- Born: 10 October 1992 (age 33) Aldershot, Hampshire, England
- Occupations: Actor; Singer;
- Years active: 2004–present

= John McCrea (actor) =

British actor and singer

John McCrea (born 10 October 1992) is a British actor and singer. He was nominated for an Olivier Award for the role Jamie New in the coming-of-age stage musical Everybody's Talking About Jamie, and portrayed Artie in the 2021 Disney crime comedy-drama Cruella.

==Personal life and education==
McCrea attended Sylvia Young Theatre School, in London and Italia Conti Academy of Theatre Arts. McCrea is openly gay.

==Acting career==
McCrea had roles in the 2017 film God's Own Country and the 2020 television series Dracula.

In the 2021 film Cruella, McCrea plays vintage fashion shop owner Artie, the first originally created openly gay character in a live-action Disney film. Additionally, he contributed to the film's soundtrack, recording a cover version of The Stooges' "I Wanna Be Your Dog" which he performs on-screen in the film.

Collected data -
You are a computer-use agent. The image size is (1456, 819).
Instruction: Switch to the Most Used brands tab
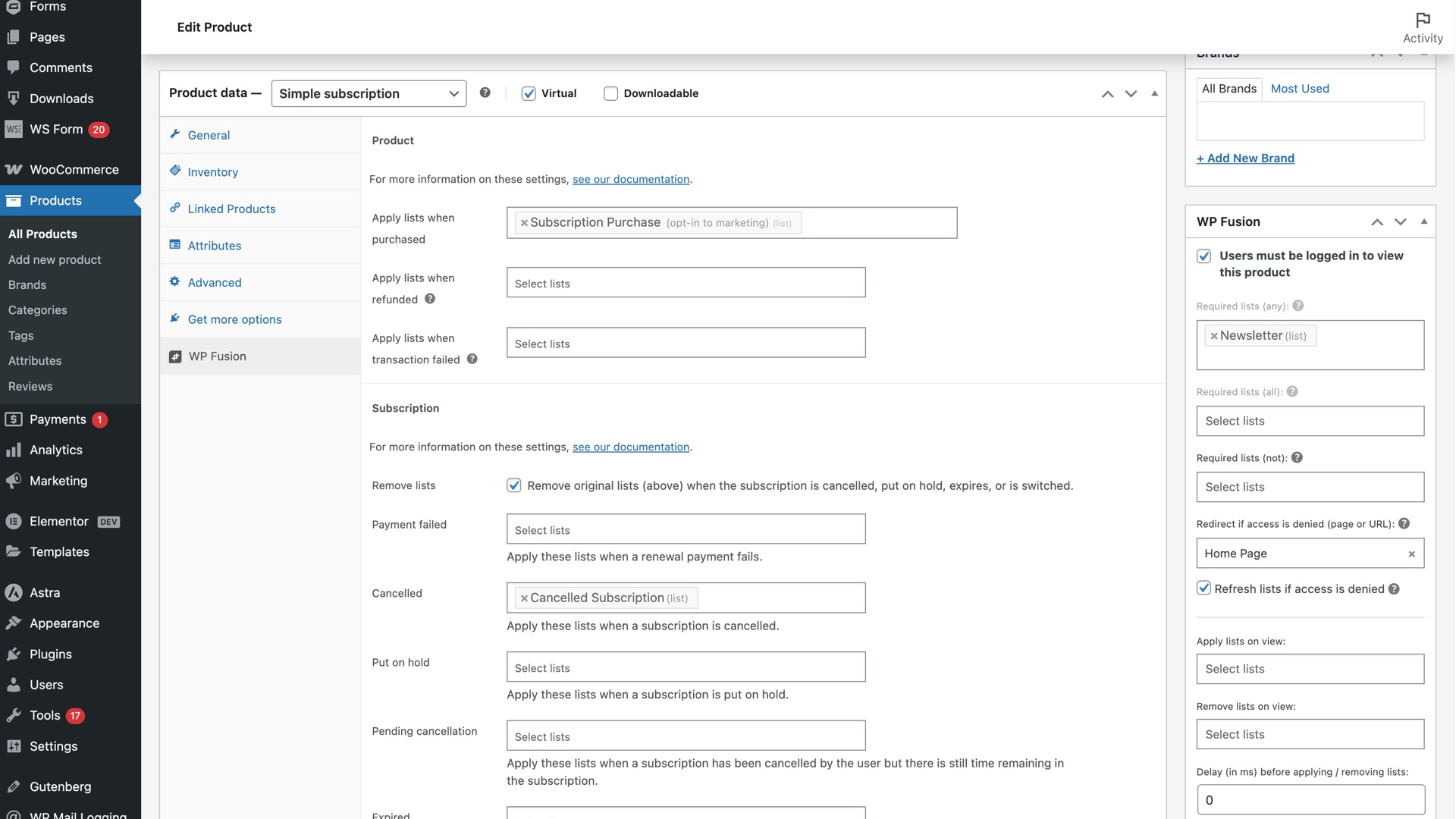[1300, 89]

Problem requirements - From the John McCrea biography, list every stage, film, or television production he is said to have appeared in.

Exercise response -
- Everybody's Talking About Jamie
- Cruella
- God's Own Country
- Dracula